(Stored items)

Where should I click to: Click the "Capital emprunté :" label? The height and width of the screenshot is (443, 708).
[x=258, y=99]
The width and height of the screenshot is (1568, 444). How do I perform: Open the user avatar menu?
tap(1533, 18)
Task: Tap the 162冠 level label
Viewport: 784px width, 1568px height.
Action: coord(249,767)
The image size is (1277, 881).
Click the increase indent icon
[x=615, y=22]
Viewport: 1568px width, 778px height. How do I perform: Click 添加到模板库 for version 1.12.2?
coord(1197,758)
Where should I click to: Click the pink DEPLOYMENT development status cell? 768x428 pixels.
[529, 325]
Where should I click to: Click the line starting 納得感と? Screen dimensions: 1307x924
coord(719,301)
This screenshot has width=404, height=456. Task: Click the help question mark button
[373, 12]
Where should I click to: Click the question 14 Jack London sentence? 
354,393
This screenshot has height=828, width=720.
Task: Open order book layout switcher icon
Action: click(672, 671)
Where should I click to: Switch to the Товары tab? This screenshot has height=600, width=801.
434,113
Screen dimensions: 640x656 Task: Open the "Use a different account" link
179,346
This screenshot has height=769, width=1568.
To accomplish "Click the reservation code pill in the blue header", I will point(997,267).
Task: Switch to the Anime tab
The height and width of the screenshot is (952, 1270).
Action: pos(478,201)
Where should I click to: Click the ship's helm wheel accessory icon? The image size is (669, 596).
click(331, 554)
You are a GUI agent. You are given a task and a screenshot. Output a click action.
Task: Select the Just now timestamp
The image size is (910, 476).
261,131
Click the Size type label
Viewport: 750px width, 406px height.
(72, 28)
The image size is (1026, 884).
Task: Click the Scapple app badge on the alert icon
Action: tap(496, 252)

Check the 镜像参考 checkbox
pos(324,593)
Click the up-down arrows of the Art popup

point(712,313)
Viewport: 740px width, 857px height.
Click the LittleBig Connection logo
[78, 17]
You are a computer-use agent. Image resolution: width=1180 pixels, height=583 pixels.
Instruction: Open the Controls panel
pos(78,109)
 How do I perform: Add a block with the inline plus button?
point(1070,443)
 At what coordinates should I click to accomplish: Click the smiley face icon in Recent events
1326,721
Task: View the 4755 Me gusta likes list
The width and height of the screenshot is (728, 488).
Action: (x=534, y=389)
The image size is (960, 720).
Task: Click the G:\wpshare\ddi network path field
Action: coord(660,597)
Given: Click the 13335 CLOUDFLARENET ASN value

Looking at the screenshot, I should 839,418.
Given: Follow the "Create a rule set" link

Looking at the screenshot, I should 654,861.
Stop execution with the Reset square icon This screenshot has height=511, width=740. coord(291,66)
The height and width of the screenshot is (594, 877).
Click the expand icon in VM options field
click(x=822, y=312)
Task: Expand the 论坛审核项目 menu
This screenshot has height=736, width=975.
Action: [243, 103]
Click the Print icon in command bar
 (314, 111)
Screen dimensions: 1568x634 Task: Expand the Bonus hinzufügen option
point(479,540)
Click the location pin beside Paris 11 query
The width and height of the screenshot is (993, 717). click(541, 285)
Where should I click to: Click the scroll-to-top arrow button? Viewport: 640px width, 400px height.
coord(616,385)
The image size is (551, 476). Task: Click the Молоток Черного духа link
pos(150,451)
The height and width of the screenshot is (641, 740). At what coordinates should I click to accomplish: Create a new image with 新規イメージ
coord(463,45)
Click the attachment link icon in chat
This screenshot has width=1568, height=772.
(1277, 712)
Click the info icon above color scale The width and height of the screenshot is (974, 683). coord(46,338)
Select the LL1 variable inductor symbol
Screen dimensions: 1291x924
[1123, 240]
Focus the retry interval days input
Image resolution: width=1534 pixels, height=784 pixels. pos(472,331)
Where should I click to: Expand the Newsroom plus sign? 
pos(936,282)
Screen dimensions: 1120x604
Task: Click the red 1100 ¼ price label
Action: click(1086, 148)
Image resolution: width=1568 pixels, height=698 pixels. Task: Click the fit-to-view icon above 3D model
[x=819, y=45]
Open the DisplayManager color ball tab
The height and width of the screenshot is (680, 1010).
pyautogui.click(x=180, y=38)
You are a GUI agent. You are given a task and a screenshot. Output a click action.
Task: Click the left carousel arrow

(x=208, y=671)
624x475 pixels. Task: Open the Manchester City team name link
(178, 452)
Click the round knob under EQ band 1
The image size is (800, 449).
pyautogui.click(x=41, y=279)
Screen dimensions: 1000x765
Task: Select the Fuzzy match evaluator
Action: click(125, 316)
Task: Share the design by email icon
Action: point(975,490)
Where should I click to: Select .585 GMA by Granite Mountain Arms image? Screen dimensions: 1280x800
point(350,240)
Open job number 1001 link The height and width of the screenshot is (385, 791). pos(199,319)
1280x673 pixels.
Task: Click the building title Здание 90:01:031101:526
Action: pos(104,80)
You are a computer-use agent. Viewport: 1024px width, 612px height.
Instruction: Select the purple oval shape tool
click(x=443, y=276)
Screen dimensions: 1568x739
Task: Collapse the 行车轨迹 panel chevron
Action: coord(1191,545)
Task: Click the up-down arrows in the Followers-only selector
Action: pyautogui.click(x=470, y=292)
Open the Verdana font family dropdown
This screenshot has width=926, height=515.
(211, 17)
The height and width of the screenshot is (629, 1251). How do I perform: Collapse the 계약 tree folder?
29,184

▶ [Task prompt]:
Start at the top line of the records and retype them all exactly.

▶ [Answer]:
Where should I click to: Click the "Capital emprunté :" label? The height and width of the screenshot is (443, 708).
[x=258, y=99]
The width and height of the screenshot is (1568, 444). How do I perform: Open the user avatar menu?
tap(1533, 18)
Task: Tap the 162冠 level label
Viewport: 784px width, 1568px height.
Action: coord(249,767)
The image size is (1277, 881).
Click the increase indent icon
[x=615, y=22]
Viewport: 1568px width, 778px height. How do I perform: Click 添加到模板库 for version 1.12.2?
coord(1197,758)
Where should I click to: Click the pink DEPLOYMENT development status cell? 768x428 pixels.
[529, 325]
Where should I click to: Click the line starting 納得感と? Screen dimensions: 1307x924
coord(719,301)
This screenshot has width=404, height=456. Task: Click the help question mark button
[373, 12]
Where should I click to: Click the question 14 Jack London sentence? 
354,393
This screenshot has height=828, width=720.
Task: Open order book layout switcher icon
Action: click(672, 671)
Where should I click to: Switch to the Товары tab? This screenshot has height=600, width=801.
434,113
Screen dimensions: 640x656 Task: Open the "Use a different account" link
179,346
This screenshot has height=769, width=1568.
To accomplish "Click the reservation code pill in the blue header", I will point(997,267).
Task: Switch to the Anime tab
The height and width of the screenshot is (952, 1270).
Action: pos(478,201)
Where should I click to: Click the ship's helm wheel accessory icon? The image size is (669, 596).
click(331, 554)
You are a GUI agent. You are given a task and a screenshot. Output a click action.
Task: Select the Just now timestamp
The image size is (910, 476).
261,131
Click the Size type label
Viewport: 750px width, 406px height.
(72, 28)
The image size is (1026, 884).
Task: Click the Scapple app badge on the alert icon
Action: tap(496, 252)

Check the 镜像参考 checkbox
pos(324,593)
Click the up-down arrows of the Art popup

point(712,313)
Viewport: 740px width, 857px height.
Click the LittleBig Connection logo
[78, 17]
You are a computer-use agent. Image resolution: width=1180 pixels, height=583 pixels.
Instruction: Open the Controls panel
pos(78,109)
 How do I perform: Add a block with the inline plus button?
point(1070,443)
 At what coordinates should I click to accomplish: Click the smiley face icon in Recent events
1326,721
Task: View the 4755 Me gusta likes list
The width and height of the screenshot is (728, 488).
Action: (x=534, y=389)
The image size is (960, 720).
Task: Click the G:\wpshare\ddi network path field
Action: coord(660,597)
Given: Click the 13335 CLOUDFLARENET ASN value

Looking at the screenshot, I should 839,418.
Given: Follow the "Create a rule set" link

Looking at the screenshot, I should 654,861.
Stop execution with the Reset square icon This screenshot has height=511, width=740. coord(291,66)
The height and width of the screenshot is (594, 877).
Click the expand icon in VM options field
click(x=822, y=312)
Task: Expand the 论坛审核项目 menu
This screenshot has height=736, width=975.
Action: [243, 103]
Click the Print icon in command bar
 (314, 111)
Screen dimensions: 1568x634 Task: Expand the Bonus hinzufügen option
point(479,540)
Click the location pin beside Paris 11 query
The width and height of the screenshot is (993, 717). click(541, 285)
Where should I click to: Click the scroll-to-top arrow button? Viewport: 640px width, 400px height.
coord(616,385)
The image size is (551, 476). Task: Click the Молоток Черного духа link
pos(150,451)
The height and width of the screenshot is (641, 740). At what coordinates should I click to accomplish: Create a new image with 新規イメージ
coord(463,45)
Click the attachment link icon in chat
This screenshot has width=1568, height=772.
(1277, 712)
Click the info icon above color scale The width and height of the screenshot is (974, 683). coord(46,338)
Select the LL1 variable inductor symbol
Screen dimensions: 1291x924
[1123, 240]
Focus the retry interval days input
Image resolution: width=1534 pixels, height=784 pixels. pos(472,331)
Where should I click to: Expand the Newsroom plus sign? 
pos(936,282)
Screen dimensions: 1120x604
Task: Click the red 1100 ¼ price label
Action: click(1086, 148)
Image resolution: width=1568 pixels, height=698 pixels. Task: Click the fit-to-view icon above 3D model
[x=819, y=45]
Open the DisplayManager color ball tab
The height and width of the screenshot is (680, 1010).
pyautogui.click(x=180, y=38)
You are a GUI agent. You are given a task and a screenshot. Output a click action.
Task: Click the left carousel arrow

(x=208, y=671)
624x475 pixels. Task: Open the Manchester City team name link
(178, 452)
Click the round knob under EQ band 1
The image size is (800, 449).
pyautogui.click(x=41, y=279)
Screen dimensions: 1000x765
Task: Select the Fuzzy match evaluator
Action: click(125, 316)
Task: Share the design by email icon
Action: point(975,490)
Where should I click to: Select .585 GMA by Granite Mountain Arms image? Screen dimensions: 1280x800
point(350,240)
Open job number 1001 link The height and width of the screenshot is (385, 791). pos(199,319)
1280x673 pixels.
Task: Click the building title Здание 90:01:031101:526
Action: pos(104,80)
You are a computer-use agent. Viewport: 1024px width, 612px height.
Instruction: Select the purple oval shape tool
click(x=443, y=276)
Screen dimensions: 1568x739
Task: Collapse the 行车轨迹 panel chevron
Action: coord(1191,545)
Task: Click the up-down arrows in the Followers-only selector
Action: pyautogui.click(x=470, y=292)
Open the Verdana font family dropdown
This screenshot has width=926, height=515.
(211, 17)
The height and width of the screenshot is (629, 1251). How do I perform: Collapse the 계약 tree folder?
29,184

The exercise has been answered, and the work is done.